## What the exercise asks
Transcribe the full listing below, word for word, without pictures.

↓↓↓

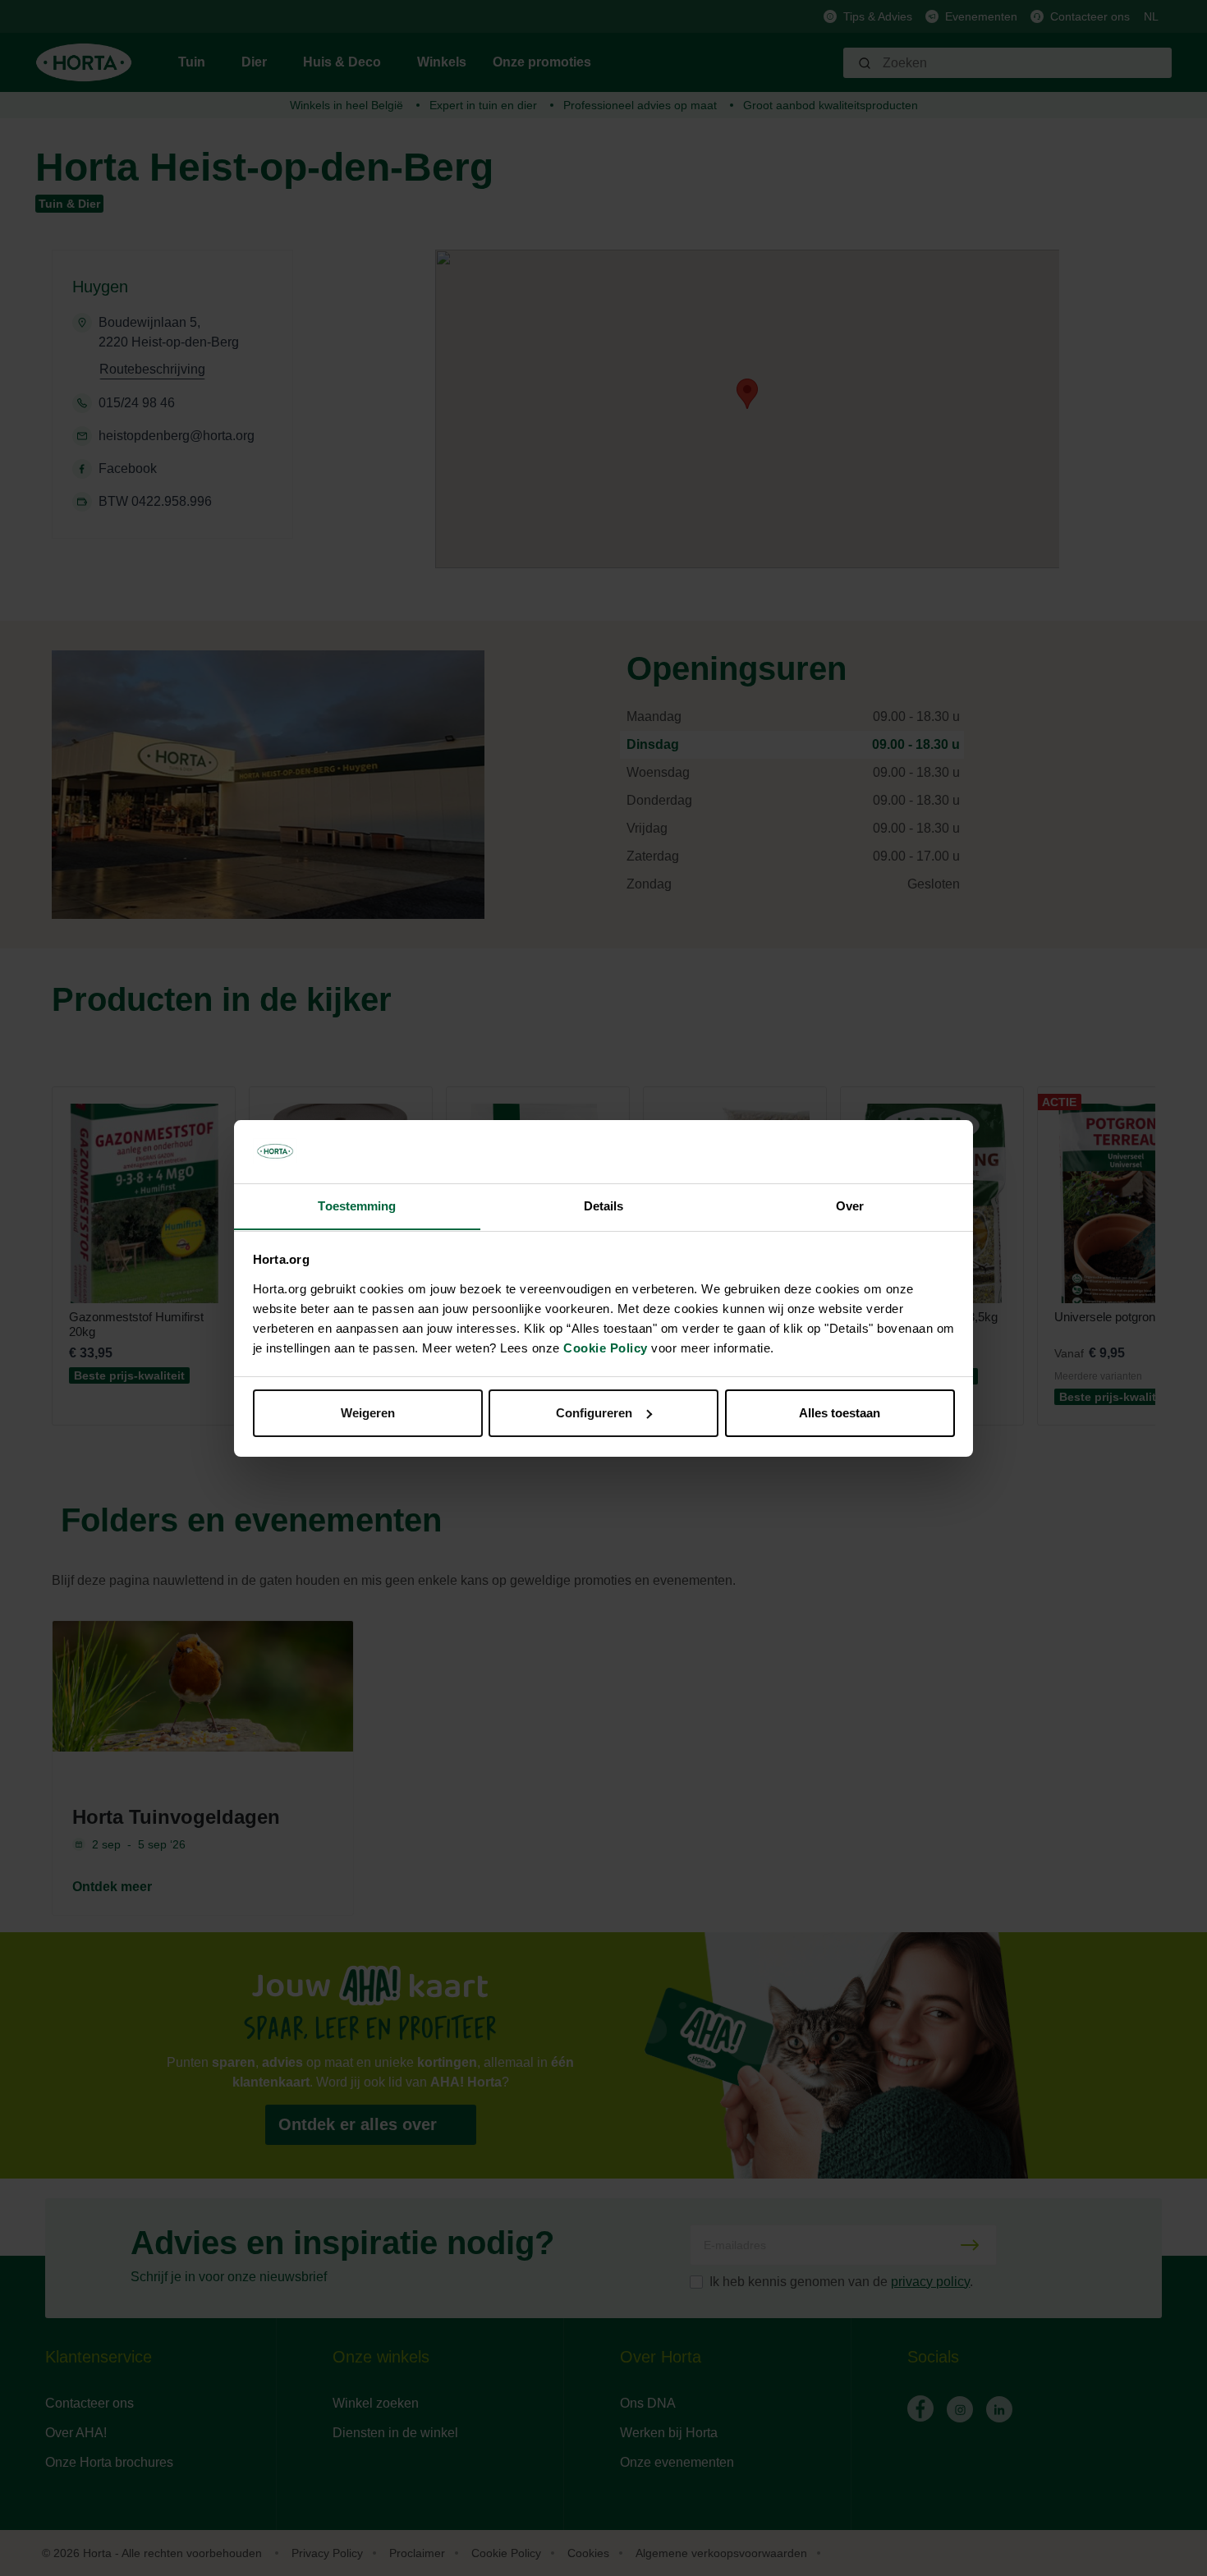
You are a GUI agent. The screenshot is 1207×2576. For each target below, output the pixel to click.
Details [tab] (604, 1205)
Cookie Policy (605, 1347)
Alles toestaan (839, 1413)
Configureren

↑↑↑

## Answer to the exercise
You are a GUI agent. The screenshot is 1207×2576. For each target below, output the pixel to click.
Details [tab] (604, 1205)
Cookie Policy (605, 1347)
Alles toestaan (839, 1413)
Configureren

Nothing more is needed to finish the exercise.